Diagnostic Workup Required Before Therapy
Mandatory Laboratory Testing
- Serum A1AT level: Must be <11 mmol/L (<0.57 g/L) to meet severe deficiency threshold 1, 2
- SERPINA1 gene sequencing: Gold standard test required before initiating therapy, as over 300 genetic variants exist and some produce normal circulating levels but dysfunctional protein 2, 4
- Post-bronchodilator spirometry: Document FEV1 <80% predicted 2
- Smoking cessation verification: Confirm smoke-free status for ≥6 months 2, 3
- Hepatitis A and B vaccination status: Document and administer if not current 2
- Baseline liver function tests (AST, ALT, bilirubin, alkaline phosphatase), particularly in elderly patients 2, 5
- C-reactive protein: Baseline inflammatory marker 2
Mandatory Imaging
Common Pitfalls to Avoid
Do not assume A1AT deficiency diagnosis alone justifies augmentation therapy 2. The rationale for augmentation is specifically to prevent further lung destruction by restoring anti-elastase protection in patients with established emphysema, not to prevent initial lung disease development 2.

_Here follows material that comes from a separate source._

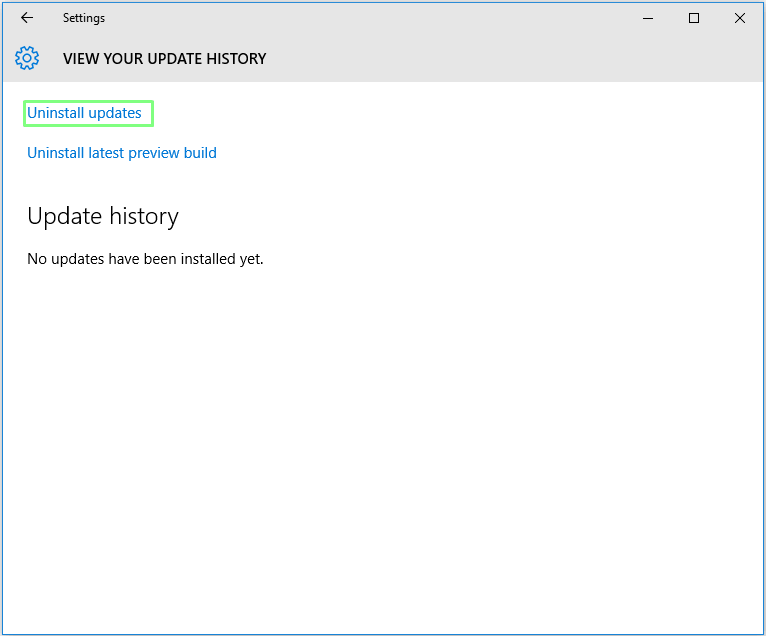Go back using the back arrow

[x=27, y=18]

Do not rely solely on serum A1AT levels for diagnosis 1, 4. As an acute phase protein, A1AT levels fluctuate during acute inflammation, infection, recent surgery, or active thrombosis, potentially masking deficiency 1, 4. DNA sequencing is mandatory because some genetic variants (like Pi*F) produce normal serum levels but dysfunctional protein 4.

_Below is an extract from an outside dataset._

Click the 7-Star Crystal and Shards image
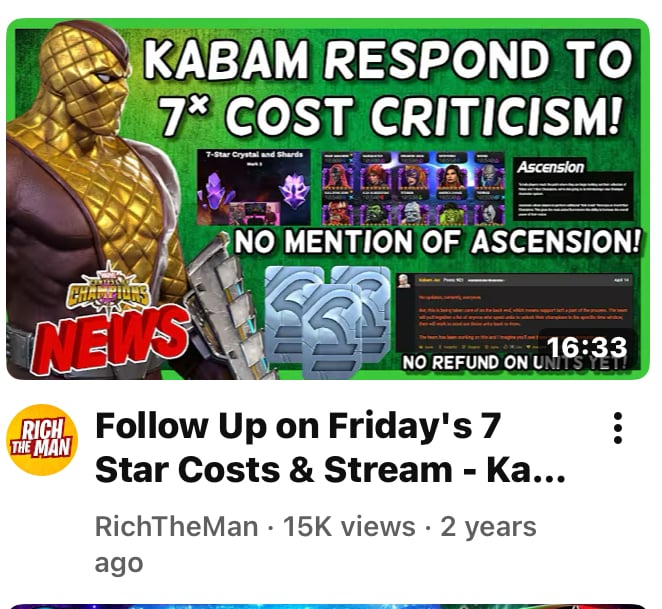The width and height of the screenshot is (662, 609). click(254, 187)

Do not test during acute illness 4. Avoid testing during acute exacerbations, recent surgery, or active inflammation, as these artificially elevate A1AT levels 4.
Do not initiate therapy in active smokers 2, 3. Continued smoking accelerates emphysema progression and negates the protective benefits of augmentation therapy, making treatment futile 2. Smokers with A1AT deficiency have a life expectancy <20 years after diagnosis 5.
Conditions NOT Indicated for Augmentation Therapy
The 2025 Canadian Thoracic Society guideline explicitly states augmentation therapy does not address 1:
- A1AT deficiency-related liver disease 1
- Necrotizing panniculitis 1
- Anti-neutrophil-cytoplasmic antibody-positive vasculitis 1
- Asthma with persistent airflow obstruction without CT-documented emphysema 2
- Unexplained bronchiectasis without CT-documented emphysema 2
- Patients with FEV1 ≥80% predicted (benefit unknown in this population) 2
Dosing and Administration
Standard FDA-approved dosing: 60 mg/kg body weight administered intravenously once weekly 2, 3. The infusion rate should not exceed 0.2 mL/kg body weight per minute 3. Administer within three hours of entering the vials using a 5 micron in-line filter 3.
Monitoring During Therapy
- Annual spirometry: Assess FEV1 decline 5
- CT imaging: Monitor emphysema progression 5
- Liver function monitoring: Particularly important as 30-40% of patients over age 50 develop cirrhosis or hepatocellular carcinoma 5
Special Populations
Heterozygous carriers (PiMZ, PiSZ) are at lower risk than Pi*ZZ individuals and augmentation therapy is not indicated; management focuses on smoking cessation and standard COPD therapy 5.
Family screening is recommended for first-degree relatives (parents, siblings, offspring) of individuals identified with abnormal A1AT genes, as siblings and offspring of a heterozygous individual have a 25% chance of being heterozygous 2, 4.